Screencap Datasets: Where to Find Them?


Ever needed a simple fix without wading through or using complicated datascrapers? Just wanted to fish through a zip file of numerous images hand capped by gracious people in the interwebs? While this is partially a self-shill post (we just got into capping) we'll also introduce you to some websites, tumblrs and where to scroll around cheekily finding publicly accessible huggingface repos (not all are screencaps).

Part One

The Shill Introduction:

We just got into screencapping, and we're enjoying finding lost and found media doing it so we also wanted to take a moment to advertise this in this article as well as show you other places you can find stuff.

Isekai's caps is a joke name, if you're into anime or gaming you'll get the joke. (We did it around the time we made the Isekai Truck TI).

Our mission is to cap things we enjoy, as well as requests. This isn't going to mean you'll find everything we cap is going in to our data. No, just there's way too much that we've just gotten capped for that!

Where to find our caps:

You can find our caps at two locations:

Huggingface: (this will be pretty much random when we throw zip files in there, we don't have the ability to wait for ever to upload things lol)


Tumblr will also include reblogs of good content, or things we're wanting to find.

Example of what we've done: Raggedy Ann Movie (but before you use it, please remove any realistic content), Several older Kpop MV's, Random Hogan's heroes clips, and some found content fro Doujinshi and other things.

Whats to come from us: FFXIV, Bauldrs Gate, Genshin, Honkai and just some really off the wall laserdisc, betamx and VHS rips.

Part Two

Locations on Tumblr

Apart from OUR specific caps blog there are more locations on tumblr: - They have a really LARGE list, and some really large datasets including Sailor moon, and some older movies. - More or less a gallery, you'll need a "mass downloader" For this.

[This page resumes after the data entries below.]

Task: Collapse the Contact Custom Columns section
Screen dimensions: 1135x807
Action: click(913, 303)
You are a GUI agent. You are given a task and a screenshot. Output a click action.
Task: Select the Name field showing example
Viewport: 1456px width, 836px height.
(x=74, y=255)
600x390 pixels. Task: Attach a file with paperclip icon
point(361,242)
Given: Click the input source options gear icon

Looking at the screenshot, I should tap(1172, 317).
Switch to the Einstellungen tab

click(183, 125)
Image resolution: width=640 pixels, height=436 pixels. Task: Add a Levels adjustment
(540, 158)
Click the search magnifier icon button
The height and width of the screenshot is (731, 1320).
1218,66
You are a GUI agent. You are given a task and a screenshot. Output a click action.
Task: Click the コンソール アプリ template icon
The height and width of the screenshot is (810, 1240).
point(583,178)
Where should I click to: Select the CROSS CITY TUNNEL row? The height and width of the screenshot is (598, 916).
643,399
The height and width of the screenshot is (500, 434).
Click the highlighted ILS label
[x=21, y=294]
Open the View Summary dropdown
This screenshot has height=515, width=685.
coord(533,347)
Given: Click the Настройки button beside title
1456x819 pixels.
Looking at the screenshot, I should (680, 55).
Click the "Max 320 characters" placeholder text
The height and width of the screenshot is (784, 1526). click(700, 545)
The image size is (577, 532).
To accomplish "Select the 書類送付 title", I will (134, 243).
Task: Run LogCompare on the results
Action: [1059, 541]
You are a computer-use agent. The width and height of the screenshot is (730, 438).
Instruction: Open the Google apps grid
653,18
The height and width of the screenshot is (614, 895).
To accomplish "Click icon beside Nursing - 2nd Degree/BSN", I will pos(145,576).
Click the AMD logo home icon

Clearly, there are MANY MORE on tumblr LOL. We're just scraping the surface.

Locations Elsewhere - Warning on this one the file sites aren't dodgy to get them from after this just that yo'ure gonna fight for ads etc.

Where else?

If you go peeking around certain anime nerds on huggingface they may have datasets that are out in public. I won't name or shame anyone that's not my game :).

Part Three

Why not use a datascraper?

Say you have something extremely rare, and your dataset scraper doesn't have access to the APi of that specific website. not everyone's scraping Danbooru for HD Sexy Raggedy Ann fan art or rare pictures of Colonel Klink in his maid Apron. (Please tell me the 2nd one exists on danbooru.)

So if you're looking for something out of the rarity, these are some great starting links.

Why cap things yourself?

If you're interested in knowing how to cap something, just take a quick google search for VLC screencapping. Clearly it's a preference what settings you use, and you already are likely a Lora or model trainer at the time of reading this.

What about Copyright?

"ITS FOR RESEARCH" - Look, it's already against copyright to screencap let alone rip half these videos in the first place.

What do you do when you're already scratching through tumblr or instagram for the "NEXT BEST ARTIST" - which is almost worse in some ways than doing billion dollar movies screencaps LOL. (EAT THE RICH! LOL)

Anyways, it's up to you - it's research, it's learning - and it's literally what it is.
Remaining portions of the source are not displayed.